[Saved data entries]
○ ○ ○ ○

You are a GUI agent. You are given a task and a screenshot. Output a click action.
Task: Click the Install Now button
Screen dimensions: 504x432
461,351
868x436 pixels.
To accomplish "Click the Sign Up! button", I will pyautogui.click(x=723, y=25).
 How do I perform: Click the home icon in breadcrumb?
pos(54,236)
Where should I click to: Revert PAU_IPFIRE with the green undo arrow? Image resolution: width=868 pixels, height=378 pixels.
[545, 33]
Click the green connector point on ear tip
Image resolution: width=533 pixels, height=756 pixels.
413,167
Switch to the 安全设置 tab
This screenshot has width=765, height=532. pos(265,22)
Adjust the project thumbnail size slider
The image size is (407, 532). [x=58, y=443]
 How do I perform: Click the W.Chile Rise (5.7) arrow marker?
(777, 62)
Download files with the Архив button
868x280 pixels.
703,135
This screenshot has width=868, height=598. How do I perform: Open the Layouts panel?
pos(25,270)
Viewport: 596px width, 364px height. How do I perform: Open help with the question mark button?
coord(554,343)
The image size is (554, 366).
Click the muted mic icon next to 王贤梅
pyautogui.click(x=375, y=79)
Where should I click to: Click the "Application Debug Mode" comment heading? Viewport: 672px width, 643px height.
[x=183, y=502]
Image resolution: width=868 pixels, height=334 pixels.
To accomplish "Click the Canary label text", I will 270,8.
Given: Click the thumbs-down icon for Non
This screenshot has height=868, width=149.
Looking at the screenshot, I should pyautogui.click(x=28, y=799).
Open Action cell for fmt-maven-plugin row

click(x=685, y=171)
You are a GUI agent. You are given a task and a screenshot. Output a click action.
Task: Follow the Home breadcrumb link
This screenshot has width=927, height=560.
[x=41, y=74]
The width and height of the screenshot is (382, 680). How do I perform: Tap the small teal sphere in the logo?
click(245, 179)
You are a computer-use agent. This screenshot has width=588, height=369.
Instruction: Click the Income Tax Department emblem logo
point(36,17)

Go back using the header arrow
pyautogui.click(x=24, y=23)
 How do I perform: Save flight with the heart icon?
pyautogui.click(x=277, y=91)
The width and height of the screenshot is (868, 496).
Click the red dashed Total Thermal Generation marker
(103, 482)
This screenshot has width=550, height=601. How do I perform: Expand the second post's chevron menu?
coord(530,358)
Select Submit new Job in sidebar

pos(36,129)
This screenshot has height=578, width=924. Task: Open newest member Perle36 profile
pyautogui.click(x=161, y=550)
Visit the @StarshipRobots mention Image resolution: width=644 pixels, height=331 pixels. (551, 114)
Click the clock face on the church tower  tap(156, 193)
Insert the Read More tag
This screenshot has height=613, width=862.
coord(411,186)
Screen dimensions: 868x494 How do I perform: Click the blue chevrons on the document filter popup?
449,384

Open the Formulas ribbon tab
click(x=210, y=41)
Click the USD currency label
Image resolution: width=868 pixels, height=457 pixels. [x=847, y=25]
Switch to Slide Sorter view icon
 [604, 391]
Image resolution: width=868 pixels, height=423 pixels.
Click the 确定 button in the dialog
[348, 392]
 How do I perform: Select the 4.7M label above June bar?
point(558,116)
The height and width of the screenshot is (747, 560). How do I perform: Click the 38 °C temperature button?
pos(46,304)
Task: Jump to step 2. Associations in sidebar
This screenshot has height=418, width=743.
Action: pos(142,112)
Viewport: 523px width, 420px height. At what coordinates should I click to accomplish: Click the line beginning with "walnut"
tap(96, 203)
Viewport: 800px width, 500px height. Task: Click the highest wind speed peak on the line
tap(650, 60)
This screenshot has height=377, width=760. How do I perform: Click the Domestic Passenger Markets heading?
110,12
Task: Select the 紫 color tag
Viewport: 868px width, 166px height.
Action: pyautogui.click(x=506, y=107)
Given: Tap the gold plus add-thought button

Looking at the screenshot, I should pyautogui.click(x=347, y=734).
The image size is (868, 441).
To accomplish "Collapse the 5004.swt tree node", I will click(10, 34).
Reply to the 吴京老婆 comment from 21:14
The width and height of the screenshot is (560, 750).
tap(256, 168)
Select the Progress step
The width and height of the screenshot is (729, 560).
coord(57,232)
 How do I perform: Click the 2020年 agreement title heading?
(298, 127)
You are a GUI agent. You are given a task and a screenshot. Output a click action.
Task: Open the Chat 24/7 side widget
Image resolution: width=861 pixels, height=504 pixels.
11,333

○ ○ ○ ○

- [Exercise instructions]: For the lines above, output exactly those from the line containing "Switch to the 安全设置 tab" through the line containing "Given: Click the thumbs-down icon for Non", and skip the others.

- [Output]:
Switch to the 安全设置 tab
This screenshot has width=765, height=532. pos(265,22)
Adjust the project thumbnail size slider
The image size is (407, 532). [x=58, y=443]
 How do I perform: Click the W.Chile Rise (5.7) arrow marker?
(777, 62)
Download files with the Архив button
868x280 pixels.
703,135
This screenshot has width=868, height=598. How do I perform: Open the Layouts panel?
pos(25,270)
Viewport: 596px width, 364px height. How do I perform: Open help with the question mark button?
coord(554,343)
The image size is (554, 366).
Click the muted mic icon next to 王贤梅
pyautogui.click(x=375, y=79)
Where should I click to: Click the "Application Debug Mode" comment heading? Viewport: 672px width, 643px height.
[x=183, y=502]
Image resolution: width=868 pixels, height=334 pixels.
To accomplish "Click the Canary label text", I will 270,8.
Given: Click the thumbs-down icon for Non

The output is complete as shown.